Accessory function of endothelial cells in anti-CD3-induced T-cell proliferation: synergism with monocytes.

Monoclonal antibodies to CD3 can induce proliferation of resting T cells. In vitro this effect is dependent on the presence of monocytes. They serve as accessory cells providing a co-stimulatory signal after cross-linking of the antibody-coated TcR/CD3 complex by the Fc receptor on the monocytes. We have studied whether endothelial cells can replace monocytes with regard to this function. Highly purified T-cell preparations were cultured in the presence of anti-CD3 antibody, purified monocytes, and human umbilical vein endothelial cells.
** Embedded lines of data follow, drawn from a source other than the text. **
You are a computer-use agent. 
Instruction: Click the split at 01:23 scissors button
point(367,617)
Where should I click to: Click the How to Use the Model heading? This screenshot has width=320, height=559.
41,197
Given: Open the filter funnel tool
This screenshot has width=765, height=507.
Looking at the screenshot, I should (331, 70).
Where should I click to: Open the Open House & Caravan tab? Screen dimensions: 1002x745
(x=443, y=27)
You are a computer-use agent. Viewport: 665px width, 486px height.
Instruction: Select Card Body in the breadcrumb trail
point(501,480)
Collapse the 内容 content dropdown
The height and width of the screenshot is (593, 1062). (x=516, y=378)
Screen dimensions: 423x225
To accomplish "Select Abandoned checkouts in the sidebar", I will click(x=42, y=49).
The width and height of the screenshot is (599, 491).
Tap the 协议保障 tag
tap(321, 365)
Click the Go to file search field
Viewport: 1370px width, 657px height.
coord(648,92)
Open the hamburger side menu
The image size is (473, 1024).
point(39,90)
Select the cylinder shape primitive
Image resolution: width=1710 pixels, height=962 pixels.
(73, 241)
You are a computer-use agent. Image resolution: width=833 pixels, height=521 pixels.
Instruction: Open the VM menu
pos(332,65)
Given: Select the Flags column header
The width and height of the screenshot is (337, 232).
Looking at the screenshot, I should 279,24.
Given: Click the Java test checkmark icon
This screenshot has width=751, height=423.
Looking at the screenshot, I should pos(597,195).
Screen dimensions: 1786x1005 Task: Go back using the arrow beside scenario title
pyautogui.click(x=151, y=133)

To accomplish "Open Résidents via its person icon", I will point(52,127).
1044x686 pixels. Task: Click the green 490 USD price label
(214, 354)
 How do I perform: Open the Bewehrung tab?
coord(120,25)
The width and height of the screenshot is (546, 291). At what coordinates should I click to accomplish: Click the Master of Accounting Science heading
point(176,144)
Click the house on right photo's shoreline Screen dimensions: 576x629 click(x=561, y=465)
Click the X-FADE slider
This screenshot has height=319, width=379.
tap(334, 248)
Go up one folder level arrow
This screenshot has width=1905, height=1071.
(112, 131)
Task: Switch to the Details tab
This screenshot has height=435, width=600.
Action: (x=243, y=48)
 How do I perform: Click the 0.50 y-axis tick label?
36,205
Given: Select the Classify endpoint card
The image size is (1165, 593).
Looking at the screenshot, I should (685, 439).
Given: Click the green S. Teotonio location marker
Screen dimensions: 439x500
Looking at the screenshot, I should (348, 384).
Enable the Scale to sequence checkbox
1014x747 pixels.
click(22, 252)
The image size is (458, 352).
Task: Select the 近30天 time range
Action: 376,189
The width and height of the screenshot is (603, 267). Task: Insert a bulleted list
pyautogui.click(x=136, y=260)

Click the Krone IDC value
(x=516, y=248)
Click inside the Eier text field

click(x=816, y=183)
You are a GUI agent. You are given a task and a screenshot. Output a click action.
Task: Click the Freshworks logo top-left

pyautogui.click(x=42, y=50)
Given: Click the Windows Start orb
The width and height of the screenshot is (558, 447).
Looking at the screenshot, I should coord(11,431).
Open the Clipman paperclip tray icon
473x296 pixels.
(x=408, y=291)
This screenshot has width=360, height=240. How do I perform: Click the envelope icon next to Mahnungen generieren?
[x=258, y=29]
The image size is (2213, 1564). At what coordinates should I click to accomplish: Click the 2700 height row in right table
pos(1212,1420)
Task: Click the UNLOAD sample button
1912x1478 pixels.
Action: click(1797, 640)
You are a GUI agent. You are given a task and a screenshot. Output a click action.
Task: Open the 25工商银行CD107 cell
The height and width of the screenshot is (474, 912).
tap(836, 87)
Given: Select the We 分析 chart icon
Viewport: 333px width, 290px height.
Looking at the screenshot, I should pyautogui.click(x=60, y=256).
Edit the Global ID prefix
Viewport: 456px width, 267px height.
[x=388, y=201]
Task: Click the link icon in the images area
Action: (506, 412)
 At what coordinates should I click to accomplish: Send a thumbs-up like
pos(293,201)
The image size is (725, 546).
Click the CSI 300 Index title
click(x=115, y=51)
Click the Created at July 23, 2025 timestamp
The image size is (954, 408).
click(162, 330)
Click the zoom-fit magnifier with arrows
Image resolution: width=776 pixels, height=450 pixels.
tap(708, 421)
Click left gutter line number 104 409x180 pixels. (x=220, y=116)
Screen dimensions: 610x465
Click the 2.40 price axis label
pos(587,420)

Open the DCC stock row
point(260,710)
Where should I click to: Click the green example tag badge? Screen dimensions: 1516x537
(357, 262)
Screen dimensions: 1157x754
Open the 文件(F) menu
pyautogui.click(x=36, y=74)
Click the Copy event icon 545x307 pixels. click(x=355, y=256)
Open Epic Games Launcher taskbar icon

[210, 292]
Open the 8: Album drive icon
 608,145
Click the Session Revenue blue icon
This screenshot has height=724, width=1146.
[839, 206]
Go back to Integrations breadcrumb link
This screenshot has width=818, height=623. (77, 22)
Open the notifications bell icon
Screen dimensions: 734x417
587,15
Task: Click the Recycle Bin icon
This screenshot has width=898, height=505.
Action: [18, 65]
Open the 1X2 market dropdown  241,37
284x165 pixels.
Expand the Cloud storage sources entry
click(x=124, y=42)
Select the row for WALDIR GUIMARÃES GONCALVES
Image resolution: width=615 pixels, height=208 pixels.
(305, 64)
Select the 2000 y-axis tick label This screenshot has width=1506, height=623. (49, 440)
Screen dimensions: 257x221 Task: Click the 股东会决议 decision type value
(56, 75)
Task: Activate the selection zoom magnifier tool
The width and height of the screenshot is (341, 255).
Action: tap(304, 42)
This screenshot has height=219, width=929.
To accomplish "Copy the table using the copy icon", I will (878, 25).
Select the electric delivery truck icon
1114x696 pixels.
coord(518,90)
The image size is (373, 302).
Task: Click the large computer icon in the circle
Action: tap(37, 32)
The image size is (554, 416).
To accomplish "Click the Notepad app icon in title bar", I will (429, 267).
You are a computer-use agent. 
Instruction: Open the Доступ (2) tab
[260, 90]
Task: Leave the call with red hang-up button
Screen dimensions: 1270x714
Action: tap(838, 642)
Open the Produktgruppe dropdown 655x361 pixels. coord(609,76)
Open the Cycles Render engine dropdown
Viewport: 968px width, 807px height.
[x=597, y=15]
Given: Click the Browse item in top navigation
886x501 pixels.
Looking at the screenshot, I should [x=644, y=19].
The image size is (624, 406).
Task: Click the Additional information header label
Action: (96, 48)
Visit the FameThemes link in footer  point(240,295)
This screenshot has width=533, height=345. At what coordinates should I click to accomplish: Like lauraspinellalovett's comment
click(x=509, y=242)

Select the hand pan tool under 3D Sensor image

Anti-CD3 and endothelial cells alone were unable to support T-cell proliferation, due to lack of FcR expression. Addition, however, of as few as 1000 FcR+ monocytes (0.8% of the number of T cells present) to a coculture of T cells and endothelial cells (EC) in the presence of soluble anti-CD3 resulted in a strong proliferation of T cells. When anti-CD3 was presented in an immobilized form (coated to the culture well or to Sepharose beads), or when phytohaemagglutinin was added to the culture as a cross-linking agent, EC could support T-cell proliferation in the absence of any monocytes. We conclude that EC by themselves cannot support the proliferation of pure T cells induced by soluble anti-CD3, but are potent generators of the co-stimulatory signal(s). They provide a suitable starting material to further define this co-stimulatory activity.